41. Jamie's 20 Minute Meals
£4.99, ($7.69, $AU9.25)
Bosh this beauty on your phone, right, yeah? It's a fiver, but there are 65 recipes, photographs so you don't get the aubergines and cucumbers mixed up, plus a guarantee that you can have something a bit fancier than cheese on toast for dinner in 20 minutes. As long as you've got more things than cheese in your fridge to start with.
42. Press
£1.93 ($2.99, $AU3.50)
Press is a super-stylish RSS reader, one that comes with support for several of the services that sprang up to replace the sadly departed Google Reader. Import your stuff from Feedly, Feedbin and others, to see it presented in a huge variety of layout options. Offline support, background syncing and the ability to save articles to Instapaper and Pocket make it a superb hub for serious news fans.
43. gReader Pro
£3.19 ($4.69, $AU5.95)
A more traditional method of scouring web site RSS feeds, gReader successfully updates the simplistic style of Google's Reader, compete with a custom layout for reading on tablets, offline reading, gesture actions, a widget and much more. It's properly jam-packed with ways to stare at endlessly updating lists of words.
44. CrossDJ
£3.29 ($4.99, $AU5.80)
Describes itself as a 'pro' DJ app for people who enjoy nodding along and pumping their fists in the air while someone else's record plays.
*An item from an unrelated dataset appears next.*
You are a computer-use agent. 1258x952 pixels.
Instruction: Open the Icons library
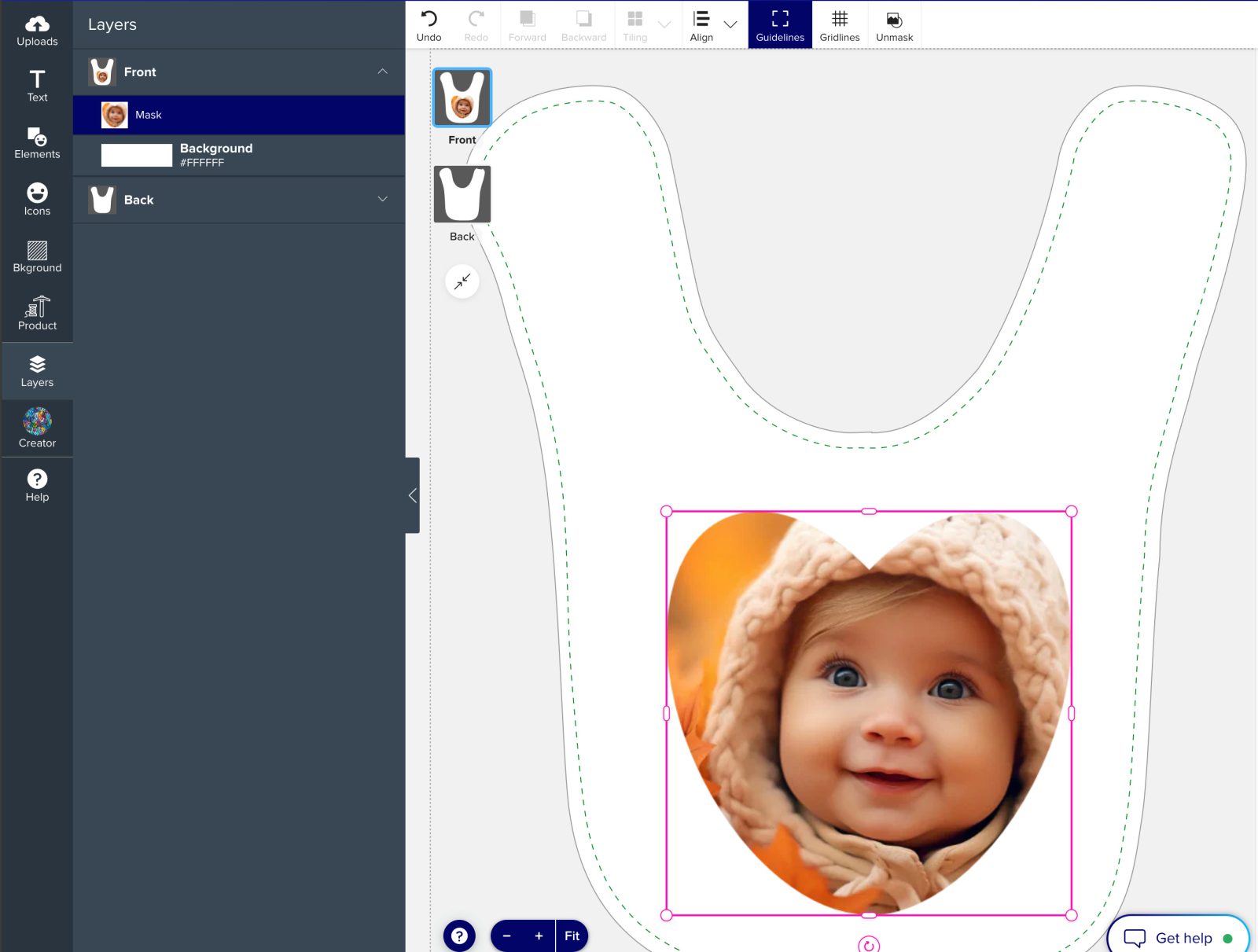coord(37,200)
The app comes with specialist features such as BPM tracking, pitch shifting and a split audio output for previewing tracks before they're mixed in, with filter effects in here too for adding a bit more oomph to whatever party you're ruining with your rubbish music.
45. UK Bus Checker
£2.99
The sensational sequel to London Bus Checker, this one switches the action to the public transport system of the entire UK. It has one huge boast to it, claiming to show bus times and route maps for every single bus stop in the country, which it combines with the bus network's GPS data to show exactly when your bus might show.
46. Reddit Sync Pro
£1.69 ($2.00, $AU3.00)
That internet site you may have heard about, the one that does good things, interesting things and bad things, doesn't have an official app. But it does have heaps of unofficial ones, including this simple, pretty option that has the killer ability to sync threads for offline access. Never miss a celebrity pandering to the masses to promote a film or book again.
47. Biophilia
£8.99 ($12.99, $AU16.66)
The odd arty album project from Bjork brings you some music accompanied by videos and quite a few interactive elements that are part games and part modern art. It's like the future of music or something, especially if you like weird ambient tunes.
48. Electrum Drum Machine
£2.49 ($3.99, $AU4.50)
A simple yet relatively powerful rhythm sequencer for Android, Electrum lets users load up to 16 samples (including your own ones in WAV format), then bounce the results together in whatever musical genre you wish. It even supports USB MIDI controllers, for sticking your phone or tablet at the heart of a DIY budget mobile studio.
49. Camera 2
£1.79 ($2.19, $AU3.30)
The rather bold name is quite appropriate for this impressive app, which manages to adds loads of effects in real-time to your camera's viewfinder – including a live depth of field effect for tilt-shift action. It can even add effects to video clips, plus its filters can be retroactively applied to your existing image roll.
50. DSLR Controller
£5.94 ($7.99, $AU11.09)
Got a posh camera to go with your posh phone? Get a load of you. If so, you may as well blow a further bit of cash on this, a beta but still fully functional method of controlling a Canon EOS camera from an Android device. It allows masses of options to be configured remotely, altering the focus and accessing image previews, plus control of the aperture, ISO and pretty much everything Canon sticks in its high-end cameras.